▶ **What you need to do**
No pictures belong in the copy. Set down exactly the lines from the one that contains "Task: Click the" through the end of the data.

Dataset entries
☆ ☆ ☆

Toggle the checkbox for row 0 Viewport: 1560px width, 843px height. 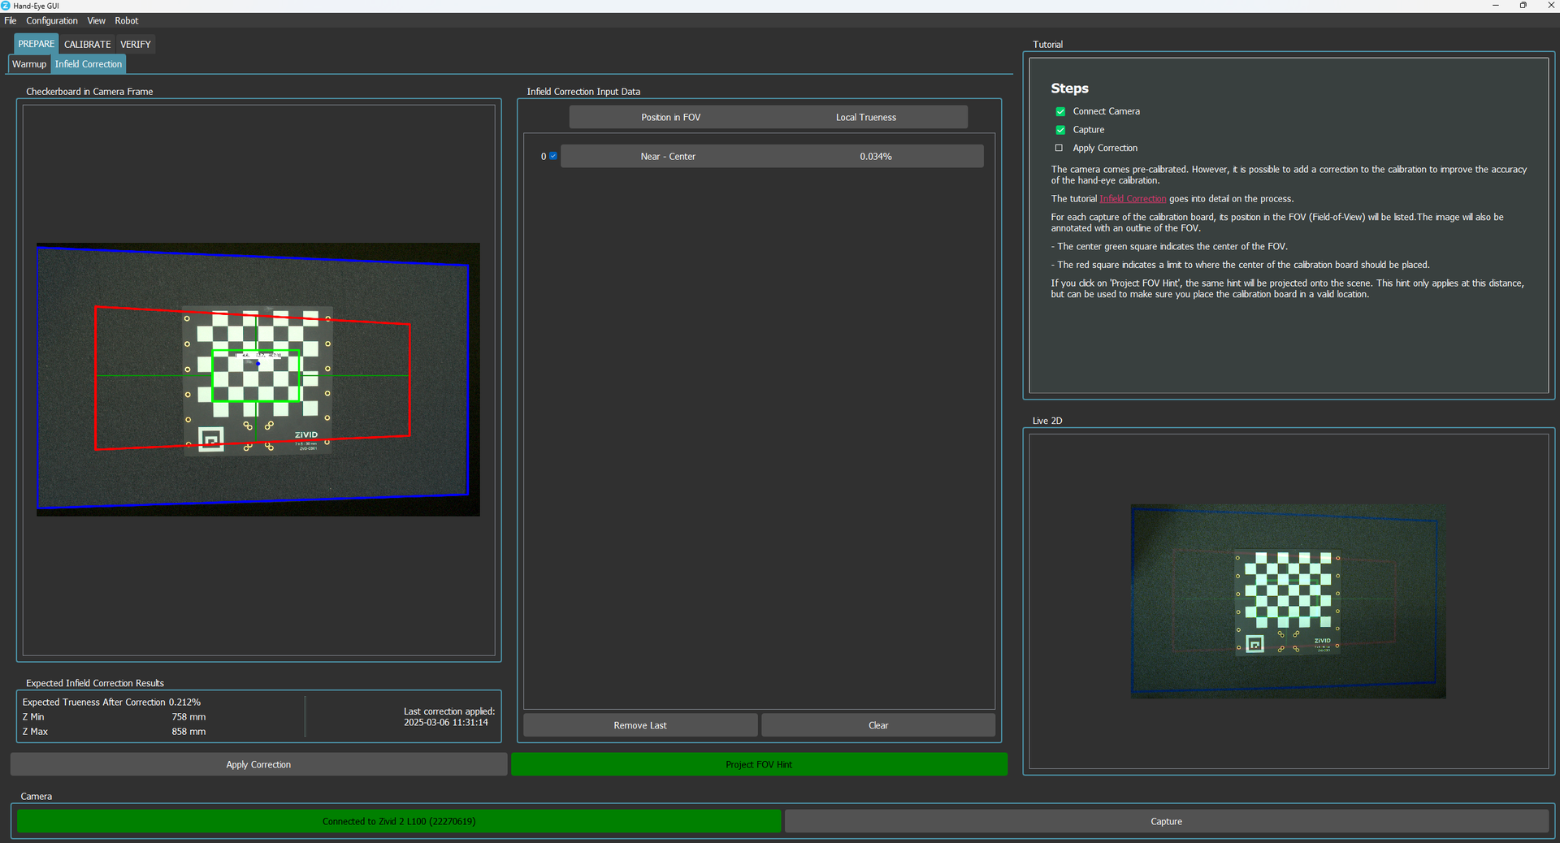tap(553, 156)
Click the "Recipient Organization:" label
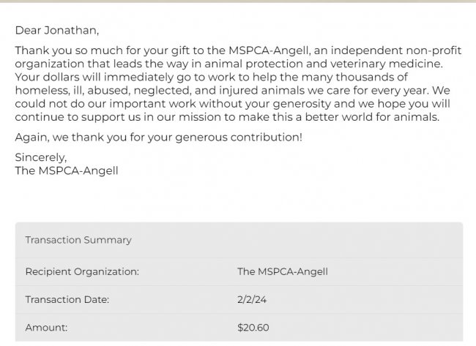The width and height of the screenshot is (476, 346). pyautogui.click(x=82, y=271)
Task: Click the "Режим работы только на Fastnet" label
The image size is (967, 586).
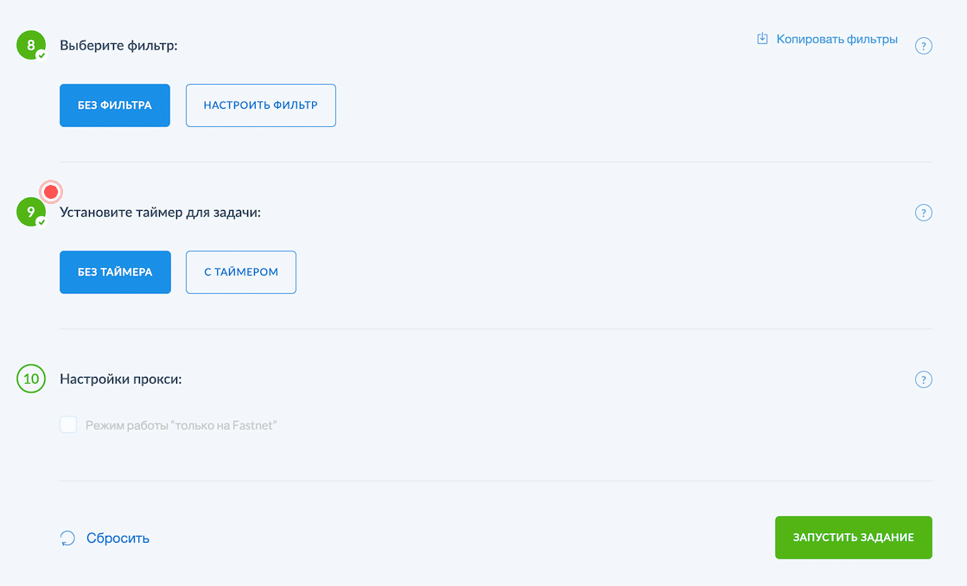Action: pos(181,425)
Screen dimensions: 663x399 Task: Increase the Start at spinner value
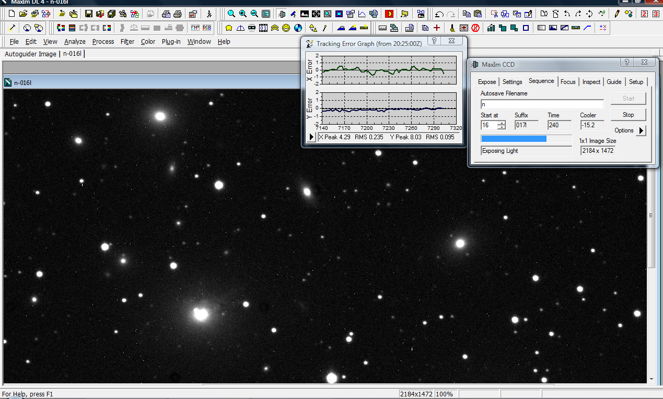point(502,123)
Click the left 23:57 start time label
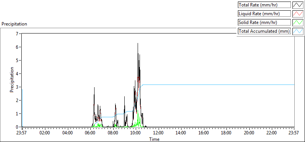Viewport: 305px width, 142px height. click(x=22, y=133)
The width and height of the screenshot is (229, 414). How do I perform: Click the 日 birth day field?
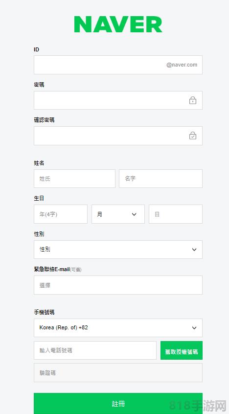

☆ ☆ ☆

▶ **Solution to this problem**
Task: Click the "Режим работы только на Fastnet" label
The image size is (967, 586).
Action: pos(181,425)
Screen dimensions: 663x399 Task: Increase the Start at spinner value
point(502,123)
Click the left 23:57 start time label
Viewport: 305px width, 142px height. click(x=22, y=133)
The width and height of the screenshot is (229, 414). How do I perform: Click the 日 birth day field?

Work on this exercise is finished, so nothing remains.